One of the fundamentally nonlinear problems we have not yet discussed is the problem of interacting quantum spins. The nonlinearity is embedded in the commutation relations of spin operators; in contrast with Bose or Fermi creation and annihilation operators, commutators of spin operators are not c-numbers, but are still operators. Therefore even apparently very simple spin models, such as the Heisenberg model, for which the Hamiltonian is quadratic in spins, may exhibit complicated dynamics. In fact the Heisenberg model describes the majority of phenomena occurring in magnets, such as various types of magnetic ordering, spin-glass transitions, etc. In the traditional approaches spins are treated as almost classical arrows weakly fluctuating around some fixed reference frame. This reference frame is defined by the existing global magnetic order. For example, in ferromagnets or antiferromagnets, where the global order specifies only one preferential direction (the direction of average magnetization or staggered magnetization), it is supposed that spins fluctuate weakly around this direction. In helimagnets there are two preferential directions describing a spiral; their spins fluctuate around the spiral configuration.

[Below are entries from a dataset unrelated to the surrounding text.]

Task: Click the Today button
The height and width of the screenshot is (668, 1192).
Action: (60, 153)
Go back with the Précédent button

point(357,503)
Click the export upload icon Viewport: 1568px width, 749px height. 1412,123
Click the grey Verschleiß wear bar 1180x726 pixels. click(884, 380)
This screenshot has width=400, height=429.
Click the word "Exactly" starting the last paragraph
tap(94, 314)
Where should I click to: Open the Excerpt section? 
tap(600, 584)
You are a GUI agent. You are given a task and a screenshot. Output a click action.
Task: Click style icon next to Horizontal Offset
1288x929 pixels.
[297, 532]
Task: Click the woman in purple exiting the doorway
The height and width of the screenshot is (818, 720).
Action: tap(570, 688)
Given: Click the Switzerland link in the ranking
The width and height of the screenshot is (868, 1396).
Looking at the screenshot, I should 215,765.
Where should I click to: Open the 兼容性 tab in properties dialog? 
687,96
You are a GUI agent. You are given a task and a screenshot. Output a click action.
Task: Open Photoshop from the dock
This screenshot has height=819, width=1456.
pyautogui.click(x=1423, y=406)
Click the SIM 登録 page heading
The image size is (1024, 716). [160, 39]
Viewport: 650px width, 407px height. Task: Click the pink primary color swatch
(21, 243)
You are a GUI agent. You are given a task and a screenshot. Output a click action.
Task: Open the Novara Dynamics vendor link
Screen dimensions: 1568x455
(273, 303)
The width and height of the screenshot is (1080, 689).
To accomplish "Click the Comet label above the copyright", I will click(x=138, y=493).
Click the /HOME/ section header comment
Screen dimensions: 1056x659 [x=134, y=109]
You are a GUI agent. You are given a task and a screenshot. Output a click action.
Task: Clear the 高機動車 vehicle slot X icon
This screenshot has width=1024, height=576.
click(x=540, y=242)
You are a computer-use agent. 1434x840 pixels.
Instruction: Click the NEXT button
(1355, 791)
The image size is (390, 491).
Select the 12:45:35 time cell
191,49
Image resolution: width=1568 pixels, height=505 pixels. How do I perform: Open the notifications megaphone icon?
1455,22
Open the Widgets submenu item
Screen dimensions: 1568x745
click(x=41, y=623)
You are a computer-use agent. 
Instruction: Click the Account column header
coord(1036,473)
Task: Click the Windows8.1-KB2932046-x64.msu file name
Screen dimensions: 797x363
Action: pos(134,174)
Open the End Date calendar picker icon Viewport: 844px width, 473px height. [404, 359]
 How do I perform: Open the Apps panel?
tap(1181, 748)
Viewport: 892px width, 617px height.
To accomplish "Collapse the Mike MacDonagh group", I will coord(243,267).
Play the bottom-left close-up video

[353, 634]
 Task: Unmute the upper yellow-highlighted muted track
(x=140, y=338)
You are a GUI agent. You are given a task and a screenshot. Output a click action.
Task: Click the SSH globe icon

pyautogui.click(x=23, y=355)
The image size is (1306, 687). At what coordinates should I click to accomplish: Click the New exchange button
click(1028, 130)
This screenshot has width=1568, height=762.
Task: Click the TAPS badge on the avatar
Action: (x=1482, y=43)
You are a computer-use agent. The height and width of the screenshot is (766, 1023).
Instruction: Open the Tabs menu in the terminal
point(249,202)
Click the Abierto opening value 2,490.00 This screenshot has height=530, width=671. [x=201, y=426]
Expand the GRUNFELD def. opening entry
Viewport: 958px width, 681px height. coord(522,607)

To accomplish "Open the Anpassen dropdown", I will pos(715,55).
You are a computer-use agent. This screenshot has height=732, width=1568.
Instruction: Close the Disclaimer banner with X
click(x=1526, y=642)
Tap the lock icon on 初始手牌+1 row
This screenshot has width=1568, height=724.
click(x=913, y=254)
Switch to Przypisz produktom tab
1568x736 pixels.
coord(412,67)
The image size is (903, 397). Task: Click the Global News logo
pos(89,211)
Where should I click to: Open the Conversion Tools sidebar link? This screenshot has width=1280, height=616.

When deviations of spins from average positions are small, the spin operators can be approximated by Bose creation and annihilation operators. This approach is called the spin-wave approximation. As I have already said, it is based on two assumptions: existence of a global reference frame and smallness of fluctuations. Difficulties arise when fluctuations become strong and destroy the global order.

In this part of the book I will primarily discuss disordered magnetic systems. However, I shall not touch on such complicated sources of disorder as quenched randomness.